Removal of the nuclear waste allows decommissioning of Vinča's remaining reactor to be completed.

In 2012, the Law on Radiation Protection and Nuclear Safety was adopted. It envisioned that within 10 years, that is by 2022, the waste from Vinča must be transferred to the permanent and safe depository location. A new and modern hangar, H3, was built in the meantime, but due to the legal procedures and licensing problems, it is still closed. However, it is meant to be only a transition location where the processed waste from H1 is to be kept before being transported to the permanent location. Still, as of 2018, large quantities of nuclear waste remain in the institute, the permanent location hasn't been selected, and the waste is not being treated and processed at all.

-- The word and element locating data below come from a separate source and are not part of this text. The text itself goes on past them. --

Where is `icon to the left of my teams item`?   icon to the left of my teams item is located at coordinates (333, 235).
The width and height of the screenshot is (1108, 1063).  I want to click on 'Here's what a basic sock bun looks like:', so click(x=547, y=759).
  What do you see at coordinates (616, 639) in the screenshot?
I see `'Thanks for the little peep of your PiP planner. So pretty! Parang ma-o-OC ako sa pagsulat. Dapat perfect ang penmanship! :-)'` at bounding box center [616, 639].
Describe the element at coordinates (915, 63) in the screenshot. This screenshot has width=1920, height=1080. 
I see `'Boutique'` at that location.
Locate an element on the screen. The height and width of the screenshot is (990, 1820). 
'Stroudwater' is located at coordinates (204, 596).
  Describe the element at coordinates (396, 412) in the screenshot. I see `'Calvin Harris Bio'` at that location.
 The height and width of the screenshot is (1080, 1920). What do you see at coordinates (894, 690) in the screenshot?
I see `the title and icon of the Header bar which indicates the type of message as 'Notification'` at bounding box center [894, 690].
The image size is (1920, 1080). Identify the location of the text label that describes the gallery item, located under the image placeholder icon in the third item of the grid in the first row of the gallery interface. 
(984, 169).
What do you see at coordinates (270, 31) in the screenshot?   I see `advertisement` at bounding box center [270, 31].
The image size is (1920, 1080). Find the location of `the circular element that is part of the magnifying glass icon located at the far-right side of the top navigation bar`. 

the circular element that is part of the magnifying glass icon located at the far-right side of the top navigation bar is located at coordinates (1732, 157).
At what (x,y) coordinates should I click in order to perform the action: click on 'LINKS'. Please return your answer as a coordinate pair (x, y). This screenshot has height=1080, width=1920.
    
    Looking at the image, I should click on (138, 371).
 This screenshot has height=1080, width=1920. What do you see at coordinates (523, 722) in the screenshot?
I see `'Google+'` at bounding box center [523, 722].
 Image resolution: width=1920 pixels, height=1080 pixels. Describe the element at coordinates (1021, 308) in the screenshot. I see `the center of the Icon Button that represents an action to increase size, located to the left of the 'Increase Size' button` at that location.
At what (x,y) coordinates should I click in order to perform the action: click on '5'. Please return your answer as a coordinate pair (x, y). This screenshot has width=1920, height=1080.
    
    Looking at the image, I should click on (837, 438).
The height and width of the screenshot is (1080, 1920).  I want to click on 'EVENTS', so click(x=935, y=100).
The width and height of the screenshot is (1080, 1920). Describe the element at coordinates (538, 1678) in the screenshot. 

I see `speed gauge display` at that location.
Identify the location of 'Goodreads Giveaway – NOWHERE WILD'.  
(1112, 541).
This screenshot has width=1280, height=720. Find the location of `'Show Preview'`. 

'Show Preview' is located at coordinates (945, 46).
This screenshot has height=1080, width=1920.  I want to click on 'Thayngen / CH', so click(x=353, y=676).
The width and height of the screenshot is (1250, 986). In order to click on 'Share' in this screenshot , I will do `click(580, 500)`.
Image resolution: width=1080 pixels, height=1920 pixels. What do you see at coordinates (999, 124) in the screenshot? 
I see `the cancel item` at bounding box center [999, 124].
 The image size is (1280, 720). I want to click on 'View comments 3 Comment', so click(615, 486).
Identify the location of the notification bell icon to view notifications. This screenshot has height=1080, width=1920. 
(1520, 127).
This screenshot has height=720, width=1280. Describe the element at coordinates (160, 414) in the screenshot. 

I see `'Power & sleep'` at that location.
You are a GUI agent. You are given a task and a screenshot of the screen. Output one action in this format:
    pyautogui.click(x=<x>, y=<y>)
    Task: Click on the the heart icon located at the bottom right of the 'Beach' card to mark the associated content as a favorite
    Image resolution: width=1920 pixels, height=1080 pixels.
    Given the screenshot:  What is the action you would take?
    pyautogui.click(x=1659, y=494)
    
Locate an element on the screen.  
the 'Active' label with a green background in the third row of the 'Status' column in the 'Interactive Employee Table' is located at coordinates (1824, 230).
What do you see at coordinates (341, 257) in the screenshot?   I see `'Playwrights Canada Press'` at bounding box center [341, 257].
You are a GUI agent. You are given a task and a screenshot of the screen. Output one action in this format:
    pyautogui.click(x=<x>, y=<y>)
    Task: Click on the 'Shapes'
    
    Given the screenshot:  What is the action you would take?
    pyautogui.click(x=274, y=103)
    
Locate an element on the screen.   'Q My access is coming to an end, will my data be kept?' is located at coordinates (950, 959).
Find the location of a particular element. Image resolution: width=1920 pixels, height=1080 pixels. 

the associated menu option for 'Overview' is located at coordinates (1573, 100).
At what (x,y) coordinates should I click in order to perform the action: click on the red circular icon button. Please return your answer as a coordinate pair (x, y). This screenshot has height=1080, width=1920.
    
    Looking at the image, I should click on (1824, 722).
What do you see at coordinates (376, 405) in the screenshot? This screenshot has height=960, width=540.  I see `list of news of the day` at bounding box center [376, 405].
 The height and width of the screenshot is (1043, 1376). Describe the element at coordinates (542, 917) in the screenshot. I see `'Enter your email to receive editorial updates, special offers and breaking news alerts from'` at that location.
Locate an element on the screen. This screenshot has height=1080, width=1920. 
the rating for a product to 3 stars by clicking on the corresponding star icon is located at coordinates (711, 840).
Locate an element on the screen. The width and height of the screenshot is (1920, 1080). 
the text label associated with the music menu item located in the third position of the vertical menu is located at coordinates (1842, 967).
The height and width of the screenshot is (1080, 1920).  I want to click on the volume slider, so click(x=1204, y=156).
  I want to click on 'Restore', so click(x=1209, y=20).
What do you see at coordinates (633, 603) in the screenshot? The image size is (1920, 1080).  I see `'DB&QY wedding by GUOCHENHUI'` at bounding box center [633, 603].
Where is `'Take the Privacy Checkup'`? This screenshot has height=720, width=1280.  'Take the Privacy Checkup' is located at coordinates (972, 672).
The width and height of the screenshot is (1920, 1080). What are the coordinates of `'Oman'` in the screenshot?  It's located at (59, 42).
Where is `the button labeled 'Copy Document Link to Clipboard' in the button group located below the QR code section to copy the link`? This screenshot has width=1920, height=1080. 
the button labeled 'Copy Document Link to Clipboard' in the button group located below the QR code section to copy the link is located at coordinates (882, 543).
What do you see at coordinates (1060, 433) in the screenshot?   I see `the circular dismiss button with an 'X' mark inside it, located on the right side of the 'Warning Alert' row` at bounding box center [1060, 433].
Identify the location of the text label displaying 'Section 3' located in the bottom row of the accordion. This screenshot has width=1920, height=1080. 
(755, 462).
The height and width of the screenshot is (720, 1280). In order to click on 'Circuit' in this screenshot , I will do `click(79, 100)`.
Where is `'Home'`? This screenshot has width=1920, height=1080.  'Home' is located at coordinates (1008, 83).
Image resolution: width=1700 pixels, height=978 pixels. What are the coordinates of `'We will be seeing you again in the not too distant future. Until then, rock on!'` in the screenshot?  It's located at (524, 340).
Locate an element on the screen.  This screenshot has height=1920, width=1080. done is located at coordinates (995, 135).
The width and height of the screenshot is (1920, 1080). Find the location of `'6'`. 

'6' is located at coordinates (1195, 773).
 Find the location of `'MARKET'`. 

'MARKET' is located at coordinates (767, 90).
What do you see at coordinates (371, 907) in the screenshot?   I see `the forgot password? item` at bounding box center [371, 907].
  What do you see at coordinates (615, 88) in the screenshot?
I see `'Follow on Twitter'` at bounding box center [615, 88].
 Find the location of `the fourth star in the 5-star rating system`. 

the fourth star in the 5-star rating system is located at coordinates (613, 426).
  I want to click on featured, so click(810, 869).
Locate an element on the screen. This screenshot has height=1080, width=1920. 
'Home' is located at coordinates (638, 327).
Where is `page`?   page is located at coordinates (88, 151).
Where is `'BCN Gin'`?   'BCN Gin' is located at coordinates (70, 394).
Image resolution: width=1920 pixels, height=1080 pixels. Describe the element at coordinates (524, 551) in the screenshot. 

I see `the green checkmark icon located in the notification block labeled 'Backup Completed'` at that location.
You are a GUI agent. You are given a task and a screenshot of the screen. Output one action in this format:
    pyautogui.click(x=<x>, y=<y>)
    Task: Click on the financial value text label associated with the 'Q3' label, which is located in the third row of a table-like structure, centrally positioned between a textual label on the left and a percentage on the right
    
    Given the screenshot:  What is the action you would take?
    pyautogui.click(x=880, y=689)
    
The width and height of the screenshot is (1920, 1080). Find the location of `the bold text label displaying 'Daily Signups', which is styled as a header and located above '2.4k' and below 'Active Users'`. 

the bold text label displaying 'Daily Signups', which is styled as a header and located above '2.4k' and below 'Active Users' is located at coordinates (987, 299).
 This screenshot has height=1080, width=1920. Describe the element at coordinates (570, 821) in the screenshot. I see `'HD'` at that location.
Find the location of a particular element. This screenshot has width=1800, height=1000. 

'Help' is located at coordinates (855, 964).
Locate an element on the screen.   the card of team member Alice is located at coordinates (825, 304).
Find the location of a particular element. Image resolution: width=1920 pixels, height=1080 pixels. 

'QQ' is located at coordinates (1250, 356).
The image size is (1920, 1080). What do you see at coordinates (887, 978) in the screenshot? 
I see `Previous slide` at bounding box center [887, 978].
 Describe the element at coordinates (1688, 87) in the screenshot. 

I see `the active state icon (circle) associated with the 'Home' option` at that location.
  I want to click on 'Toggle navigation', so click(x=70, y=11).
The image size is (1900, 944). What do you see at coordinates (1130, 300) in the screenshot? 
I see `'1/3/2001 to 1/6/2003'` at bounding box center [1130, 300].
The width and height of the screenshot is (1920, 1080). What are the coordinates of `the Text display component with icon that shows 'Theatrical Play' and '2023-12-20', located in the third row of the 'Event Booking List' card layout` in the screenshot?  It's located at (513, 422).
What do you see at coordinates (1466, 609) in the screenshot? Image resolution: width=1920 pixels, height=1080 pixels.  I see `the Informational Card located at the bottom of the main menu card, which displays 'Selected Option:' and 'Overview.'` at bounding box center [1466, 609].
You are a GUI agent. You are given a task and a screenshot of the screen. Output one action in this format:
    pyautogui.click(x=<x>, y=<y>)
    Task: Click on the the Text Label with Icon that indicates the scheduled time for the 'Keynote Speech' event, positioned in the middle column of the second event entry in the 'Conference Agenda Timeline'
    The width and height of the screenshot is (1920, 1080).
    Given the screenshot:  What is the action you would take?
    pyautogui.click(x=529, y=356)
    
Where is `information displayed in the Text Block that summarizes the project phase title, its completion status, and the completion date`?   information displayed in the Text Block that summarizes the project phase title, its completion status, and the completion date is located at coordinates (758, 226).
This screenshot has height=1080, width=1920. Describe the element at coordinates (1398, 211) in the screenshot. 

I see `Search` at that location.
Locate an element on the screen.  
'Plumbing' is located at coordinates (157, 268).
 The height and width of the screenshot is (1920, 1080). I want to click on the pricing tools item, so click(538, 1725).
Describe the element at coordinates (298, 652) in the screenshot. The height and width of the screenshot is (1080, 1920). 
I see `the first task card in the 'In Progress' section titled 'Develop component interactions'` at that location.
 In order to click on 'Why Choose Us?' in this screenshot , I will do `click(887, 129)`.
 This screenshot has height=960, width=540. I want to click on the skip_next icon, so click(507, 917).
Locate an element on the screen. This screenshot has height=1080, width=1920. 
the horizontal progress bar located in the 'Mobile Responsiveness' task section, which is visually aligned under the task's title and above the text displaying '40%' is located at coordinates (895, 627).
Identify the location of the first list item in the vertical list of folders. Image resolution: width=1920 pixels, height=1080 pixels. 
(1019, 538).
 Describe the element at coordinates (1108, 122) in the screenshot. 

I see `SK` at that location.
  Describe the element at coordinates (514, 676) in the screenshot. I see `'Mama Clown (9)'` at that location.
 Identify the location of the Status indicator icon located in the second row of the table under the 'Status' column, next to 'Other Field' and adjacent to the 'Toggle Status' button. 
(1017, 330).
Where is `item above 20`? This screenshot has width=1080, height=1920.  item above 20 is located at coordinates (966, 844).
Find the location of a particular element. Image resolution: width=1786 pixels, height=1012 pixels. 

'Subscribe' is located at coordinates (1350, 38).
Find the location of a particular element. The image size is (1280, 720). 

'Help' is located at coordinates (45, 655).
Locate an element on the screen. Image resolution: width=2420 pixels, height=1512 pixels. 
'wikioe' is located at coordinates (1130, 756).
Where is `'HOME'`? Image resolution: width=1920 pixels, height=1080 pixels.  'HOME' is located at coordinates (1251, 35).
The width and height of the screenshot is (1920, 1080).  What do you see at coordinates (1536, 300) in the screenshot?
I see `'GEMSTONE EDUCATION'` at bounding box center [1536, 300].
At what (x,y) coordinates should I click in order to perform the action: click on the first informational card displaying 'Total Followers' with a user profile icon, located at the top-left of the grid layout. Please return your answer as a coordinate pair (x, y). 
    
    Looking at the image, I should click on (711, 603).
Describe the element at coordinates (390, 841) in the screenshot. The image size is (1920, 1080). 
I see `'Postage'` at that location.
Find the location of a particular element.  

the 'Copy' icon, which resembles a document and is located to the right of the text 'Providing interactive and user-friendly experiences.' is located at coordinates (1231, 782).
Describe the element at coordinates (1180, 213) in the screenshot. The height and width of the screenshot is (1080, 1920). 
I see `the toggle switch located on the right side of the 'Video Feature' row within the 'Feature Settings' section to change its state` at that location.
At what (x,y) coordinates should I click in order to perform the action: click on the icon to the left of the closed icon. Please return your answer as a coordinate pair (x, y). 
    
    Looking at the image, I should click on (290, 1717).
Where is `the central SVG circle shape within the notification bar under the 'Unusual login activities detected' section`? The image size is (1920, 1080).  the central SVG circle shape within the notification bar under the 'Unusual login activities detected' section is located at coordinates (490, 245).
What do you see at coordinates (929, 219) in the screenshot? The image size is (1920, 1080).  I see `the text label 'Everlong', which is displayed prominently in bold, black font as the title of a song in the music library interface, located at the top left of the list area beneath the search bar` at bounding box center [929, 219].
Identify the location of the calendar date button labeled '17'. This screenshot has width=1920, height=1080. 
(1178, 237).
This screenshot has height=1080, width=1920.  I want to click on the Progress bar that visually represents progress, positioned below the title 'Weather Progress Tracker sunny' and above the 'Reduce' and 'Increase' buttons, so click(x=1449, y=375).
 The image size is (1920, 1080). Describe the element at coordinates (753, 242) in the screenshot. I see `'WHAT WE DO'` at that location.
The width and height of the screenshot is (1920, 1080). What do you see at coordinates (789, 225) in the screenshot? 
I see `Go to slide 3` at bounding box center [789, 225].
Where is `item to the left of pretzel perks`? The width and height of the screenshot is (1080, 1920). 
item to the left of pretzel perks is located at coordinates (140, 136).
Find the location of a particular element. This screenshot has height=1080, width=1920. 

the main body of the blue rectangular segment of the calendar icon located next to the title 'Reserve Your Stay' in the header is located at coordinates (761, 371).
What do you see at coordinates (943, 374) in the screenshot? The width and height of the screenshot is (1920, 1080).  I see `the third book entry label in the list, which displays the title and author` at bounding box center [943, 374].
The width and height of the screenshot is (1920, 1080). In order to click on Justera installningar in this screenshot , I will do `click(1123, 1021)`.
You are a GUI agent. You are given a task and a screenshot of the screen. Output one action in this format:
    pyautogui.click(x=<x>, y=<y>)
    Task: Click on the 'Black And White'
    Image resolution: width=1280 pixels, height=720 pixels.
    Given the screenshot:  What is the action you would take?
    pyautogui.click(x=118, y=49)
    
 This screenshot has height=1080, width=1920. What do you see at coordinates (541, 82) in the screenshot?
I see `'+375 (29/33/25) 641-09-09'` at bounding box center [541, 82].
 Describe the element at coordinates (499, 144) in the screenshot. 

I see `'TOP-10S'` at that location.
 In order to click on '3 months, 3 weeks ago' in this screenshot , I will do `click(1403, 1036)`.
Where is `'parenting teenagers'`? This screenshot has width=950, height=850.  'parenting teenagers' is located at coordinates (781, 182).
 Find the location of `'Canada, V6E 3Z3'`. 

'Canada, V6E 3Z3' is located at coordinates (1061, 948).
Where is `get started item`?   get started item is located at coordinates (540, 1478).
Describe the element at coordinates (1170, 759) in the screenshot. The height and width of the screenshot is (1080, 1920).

The waste in Vinča is of low to mid-level radioactivity, which means it is potentially hazardous for the health and safety of the wider area of Serbia, not just for Belgrade. Additionally, after removing all the radioactive waste, the institute can truly be transformed into a modern scientific-business park.

In 2024, the institute was awarded the Sretenje Order, second class.

== Publishing ==
Vinča Nuclear Institute is a publisher of three journals, two among them are listed in Scopus and WoS: Thermal Science and Nuclear Technology & Radiation Protection.